(Dataset entries)
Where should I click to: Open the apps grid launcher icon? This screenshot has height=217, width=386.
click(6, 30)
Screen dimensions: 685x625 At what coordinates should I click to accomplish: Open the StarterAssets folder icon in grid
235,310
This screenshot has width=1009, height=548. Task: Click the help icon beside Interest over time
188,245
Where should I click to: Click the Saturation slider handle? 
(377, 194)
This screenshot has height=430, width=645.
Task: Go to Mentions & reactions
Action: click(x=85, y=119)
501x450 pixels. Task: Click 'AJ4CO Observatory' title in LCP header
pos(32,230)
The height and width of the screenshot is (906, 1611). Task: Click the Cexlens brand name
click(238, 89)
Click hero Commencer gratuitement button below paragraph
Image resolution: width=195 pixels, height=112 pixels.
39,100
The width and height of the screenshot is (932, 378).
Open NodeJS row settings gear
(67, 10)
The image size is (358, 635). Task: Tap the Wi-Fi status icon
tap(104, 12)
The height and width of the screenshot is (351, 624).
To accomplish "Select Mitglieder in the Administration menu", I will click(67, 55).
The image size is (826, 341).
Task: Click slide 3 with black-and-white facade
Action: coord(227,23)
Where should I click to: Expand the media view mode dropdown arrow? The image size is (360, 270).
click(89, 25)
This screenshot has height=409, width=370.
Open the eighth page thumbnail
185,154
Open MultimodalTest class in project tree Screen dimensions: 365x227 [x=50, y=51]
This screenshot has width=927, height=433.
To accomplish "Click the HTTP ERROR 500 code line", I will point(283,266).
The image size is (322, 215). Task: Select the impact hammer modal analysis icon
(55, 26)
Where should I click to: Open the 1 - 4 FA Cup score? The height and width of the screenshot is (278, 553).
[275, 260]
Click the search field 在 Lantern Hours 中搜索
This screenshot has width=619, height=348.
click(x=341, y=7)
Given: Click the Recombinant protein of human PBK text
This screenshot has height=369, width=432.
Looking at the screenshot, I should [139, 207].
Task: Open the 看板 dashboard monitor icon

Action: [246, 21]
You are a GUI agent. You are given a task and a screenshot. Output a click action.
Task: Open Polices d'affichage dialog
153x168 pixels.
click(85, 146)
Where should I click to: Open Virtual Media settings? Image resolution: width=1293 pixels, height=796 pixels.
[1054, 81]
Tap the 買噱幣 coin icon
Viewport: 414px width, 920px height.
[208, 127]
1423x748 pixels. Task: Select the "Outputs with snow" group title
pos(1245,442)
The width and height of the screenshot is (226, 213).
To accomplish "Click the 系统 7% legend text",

• PROBLEM TO SOLVE: Your response should consist of the records, printed exactly.

• EXERCISE ANSWER:
Where should I click to: Open the apps grid launcher icon? This screenshot has height=217, width=386.
click(6, 30)
Screen dimensions: 685x625 At what coordinates should I click to accomplish: Open the StarterAssets folder icon in grid
235,310
This screenshot has width=1009, height=548. Task: Click the help icon beside Interest over time
188,245
Where should I click to: Click the Saturation slider handle? 
(377, 194)
This screenshot has height=430, width=645.
Task: Go to Mentions & reactions
Action: click(x=85, y=119)
501x450 pixels. Task: Click 'AJ4CO Observatory' title in LCP header
pos(32,230)
The height and width of the screenshot is (906, 1611). Task: Click the Cexlens brand name
click(238, 89)
Click hero Commencer gratuitement button below paragraph
Image resolution: width=195 pixels, height=112 pixels.
39,100
The width and height of the screenshot is (932, 378).
Open NodeJS row settings gear
(67, 10)
The image size is (358, 635). Task: Tap the Wi-Fi status icon
tap(104, 12)
The height and width of the screenshot is (351, 624).
To accomplish "Select Mitglieder in the Administration menu", I will click(67, 55).
The image size is (826, 341).
Task: Click slide 3 with black-and-white facade
Action: coord(227,23)
Where should I click to: Expand the media view mode dropdown arrow? The image size is (360, 270).
click(89, 25)
This screenshot has height=409, width=370.
Open the eighth page thumbnail
185,154
Open MultimodalTest class in project tree Screen dimensions: 365x227 [x=50, y=51]
This screenshot has width=927, height=433.
To accomplish "Click the HTTP ERROR 500 code line", I will point(283,266).
The image size is (322, 215). Task: Select the impact hammer modal analysis icon
(55, 26)
Where should I click to: Open the 1 - 4 FA Cup score? The height and width of the screenshot is (278, 553).
[275, 260]
Click the search field 在 Lantern Hours 中搜索
This screenshot has width=619, height=348.
click(x=341, y=7)
Given: Click the Recombinant protein of human PBK text
This screenshot has height=369, width=432.
Looking at the screenshot, I should [139, 207].
Task: Open the 看板 dashboard monitor icon

Action: [246, 21]
You are a GUI agent. You are given a task and a screenshot. Output a click action.
Task: Open Polices d'affichage dialog
153x168 pixels.
click(85, 146)
Where should I click to: Open Virtual Media settings? Image resolution: width=1293 pixels, height=796 pixels.
[1054, 81]
Tap the 買噱幣 coin icon
Viewport: 414px width, 920px height.
[208, 127]
1423x748 pixels. Task: Select the "Outputs with snow" group title
pos(1245,442)
The width and height of the screenshot is (226, 213).
To accomplish "Click the 系统 7% legend text",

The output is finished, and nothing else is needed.